The Huskies leading returning scorer is also their best outside shooter from last year’s team, RJ Cole. Cole had to adjust to the Big East after transferring in from Howard, where he could pretty much do whatever he wanted. He went for 12.2/3.0/4.3 and shot .386 from deep, but struggled to be efficient inside the arc, shooting at essentially the same percentage as he did from three. His backourt mate is the only other returning Huskie to average double figures, Tyrese Martin. Martin is not quite as explosive of a scorer as Cole, but is a fantastic all around player, as evidenced by his 10.3/7.5/1.0 line. He had 9 games of 8 or more rebounds, showing the nose for the ball he possesses as a 6’6” guard. The team’s vaunted defense will once again be anchored by co-Big East Defensive Player of the Year Isaiah Whaley, who averaged 8.0/6.2/1.5 while blocking 2.6 shots per game. Perhaps the biggest bellwether of this season’s fate for UConn will be the progress 6’9” Malian sophomore Adama Sanogo. Sanogo started last year fairly slowly, but scored double digits in 4 straight across the end of the regular season and the Big East Tournament, leading to hope that he can make the jump from his 7.3/4.8/0.6 to the dominating numbers that his potential suggests he is capable of. Tyler Polley, Jalen Gaffney, and Andre Jackson all return as well, having each averaged over 15 minutes a game last season as a pick and pop 4, an explosive scoring bench guard, and a do it all glue guy respectively. Akok Akok will look to get his college basketball career back on track as well after a pair of injury riddled seasons thus far.

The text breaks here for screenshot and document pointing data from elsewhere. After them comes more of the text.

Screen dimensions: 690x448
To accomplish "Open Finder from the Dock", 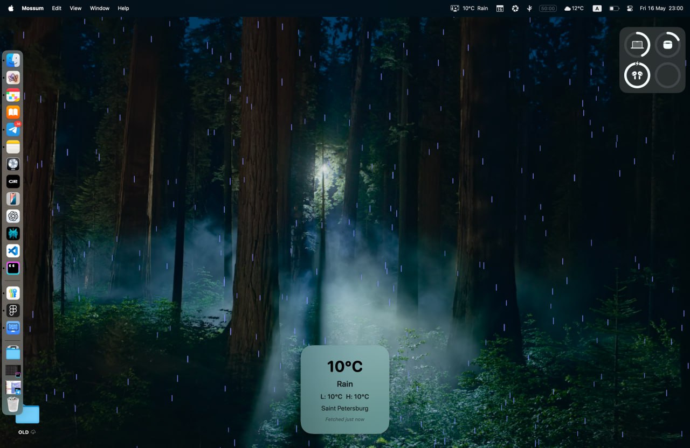I will click(x=13, y=60).
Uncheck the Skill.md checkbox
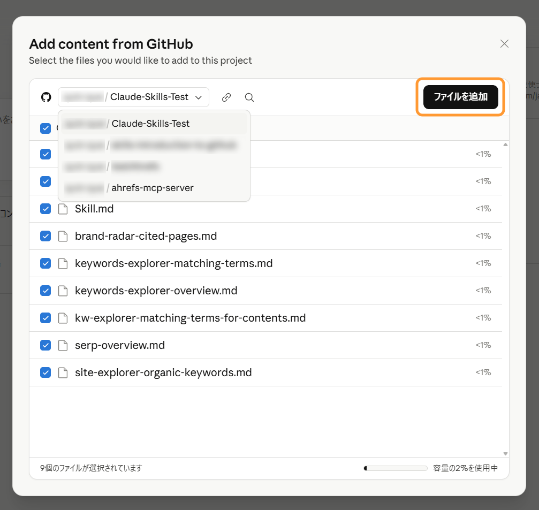539x510 pixels. click(45, 209)
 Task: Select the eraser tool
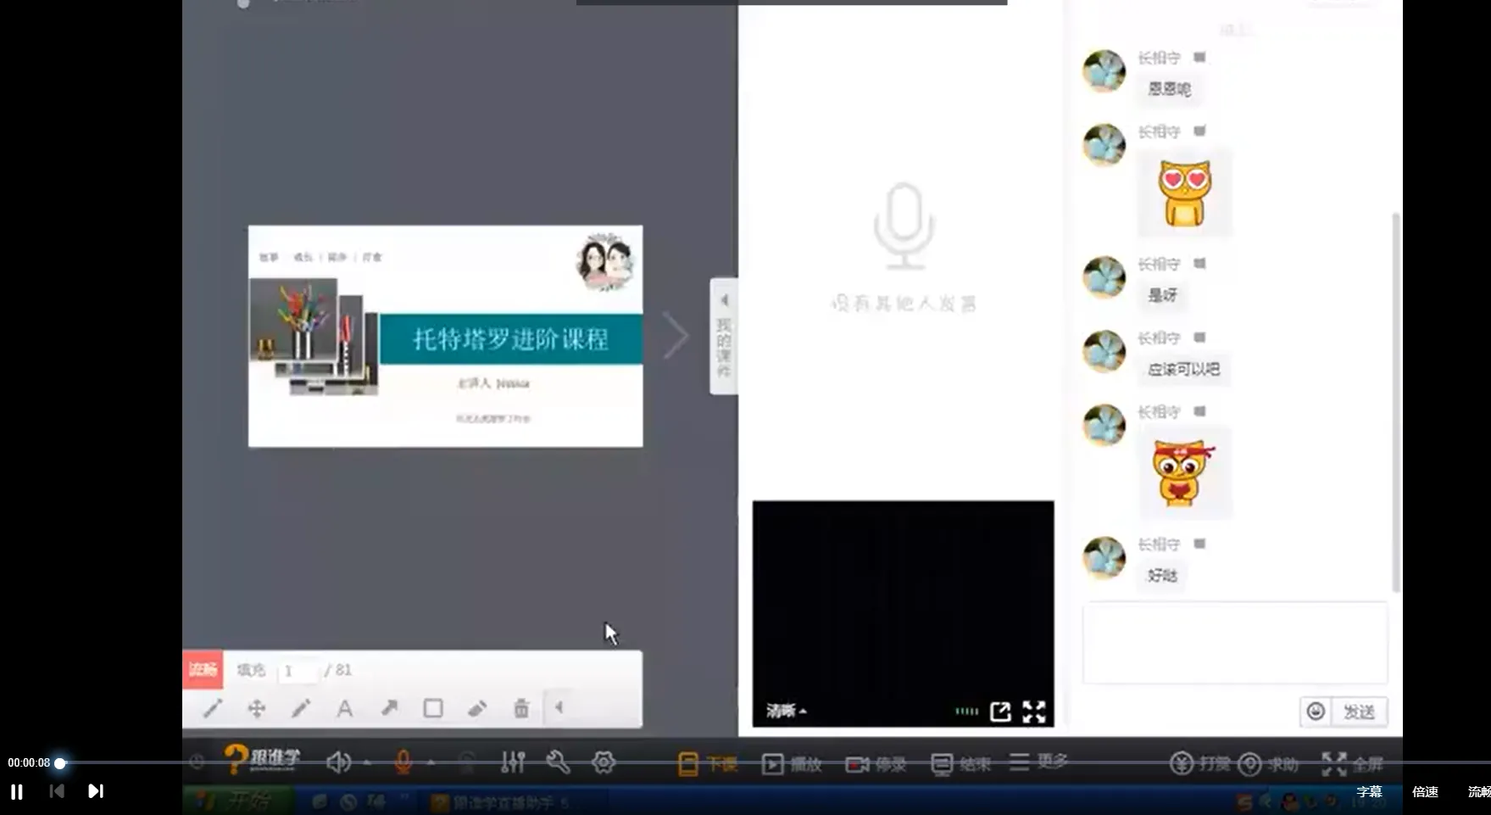(477, 708)
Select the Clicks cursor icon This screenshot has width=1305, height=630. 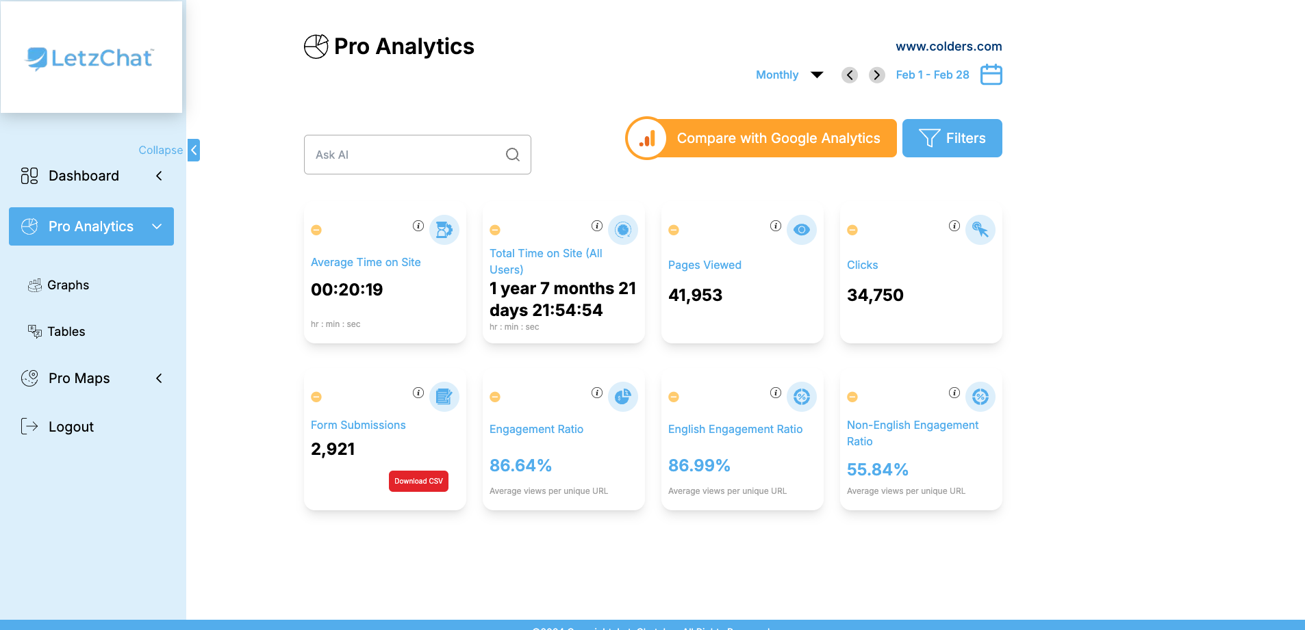pyautogui.click(x=980, y=230)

The main departure is, of course, First Team All Big East guard James Bouknight, who led UConn with 18.7 ppg last season and came back from an elbow injury to be the star for the Huskies.

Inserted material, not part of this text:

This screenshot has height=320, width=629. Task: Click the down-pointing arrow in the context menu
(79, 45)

Tasked with filling that void will be a pair of 4 star guards in Jordan Hawkins, a 6’4” athletic shooting guard who ranked 50th in the Class of 2021, and Rahsool Diggins, a 6’1” point guard with well rounded offensive game who figures to find minutes backing up Cole. They are joined by 6’10” Samson Johnson who, like his high school teammate Sanogo, will likely ease into the rotation as he tries to come to grips with the speed of the game and add muscle to his frame. Filling out the top-10 class Hurley has incoming is top-100 guard Corey Floyd Jr., who can use his athleticism and physicality to his advantage in the open court and is a capable shooter from deep.
Not many teams can lose a player of the profile of Bouknight and expect to be better come the start of the next season, but there is a reasonable expectation that UConn can improve on last season’s 7 seed. If their litany of explosive scoring guards can pick up some of the slack and Sanogo can make the jump and consistently display the form he showed at the end of last season, this will be a team that enters March with a good chance at making it to the second weekend.